Prendre nos affaires en main, changer le monde, maintenant !

Blanquer et le gouvernement ont commencé à changer leur attitude uniquement parce que le personnel de l’Education nationale a manifesté son refus de subir les conditions insupportables que voudraient lui imposer le gouvernement, ainsi qu’aux enfants et aux parents. C’est la voie à suivre, prendre la parole, monter sur la table pour exprimer sa colère et dire ses exigences sans craindre de contester la politique du gouvernement.

Cette politique est un tout, il ne s’agit pas de « com » ou de comportement, c’est une politique qui est incapable de répondre aux besoins de la population laborieuse parce qu'elle n'a d'autre horizon que les intérêts des classes dominantes. Le dialogue social et la concertation n’ont d’autres objectifs que d’associer les organisations syndicales à cette politique, alors qu’il s’agit de la contester globalement.
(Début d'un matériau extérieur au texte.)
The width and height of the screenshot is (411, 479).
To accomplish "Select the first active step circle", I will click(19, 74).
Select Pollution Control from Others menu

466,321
Dans l’éducation, il faut des embauches massives d’enseignants, de personnels d’éducation et médicaux-sociaux, des réquisitions de locaux pour dédoubler les classes… Les personnels sont les mieux à même de prendre les mesures nécessaires face à l’épidémie, en exigeant les moyens à hauteur des besoins au niveau de l’éducation ou des communes. Cela commence par prendre en main leur propre lutte, s’organiser démocratiquement pour leurs mobilisations, la grève.

Pour sortir de la police sanitaire du gouvernement, il faut imposer nos règles, en prenant nos affaires en main en fonction de nos besoins, de ceux des enfants, des jeunes, de nos conditions de travail, en inscrivant nos exigences dans une contestation des règles du capitalisme.

Il faut extraire le système de santé des mains des financiers, en socialisant les labos et la santé privée, en imposant la levée des brevets, en s’appuyant sur l’intervention et le contrôle des travailleurs de la santé et la population, pour la prévention comme pour les soins, sur les lieux de travail, dans les quartiers.

Il faut exiger des augmentations collectives pour l’ensemble des travailleurs, du privé et du public, des retraités, des chômeurs, avancer des revendications uniformes comme les 300 € pour tous et pas un revenu inférieur à 1800 € nets, contrôler nous-mêmes les prix, imposer l’échelle mobile des salaires.

La question des salaires ne se résout pas entreprise par entreprise, elle est le produit d’un rapport de force à l’échelle de toute la société, elle est politique, tout comme la question du chômage, de la précarité, de la défense des services publics.

Notre programme pour défendre nos vies par nos luttes et nos mobilisations, en nous organisant pour contrôler la mise en œuvre des mesures indispensables est aussi un programme pour changer le monde, rompre avec la loi du marché, de la concurrence et du profit. Il est un programme politique pour en finir avec ce monde absurde et condamné, pour un gouvernement en rupture avec les institutions actuelles, un gouvernement des travailleurs qui se donnerait les moyens de satisfaire les besoins de la population en s'attaquant au pouvoir de la finance, en expropriant les banques et les multinationales en fermant la bourse où l’argent coule à flot, pour mettre en place une nouvelle organisation de l'économie et de la société au service de toutes et tous.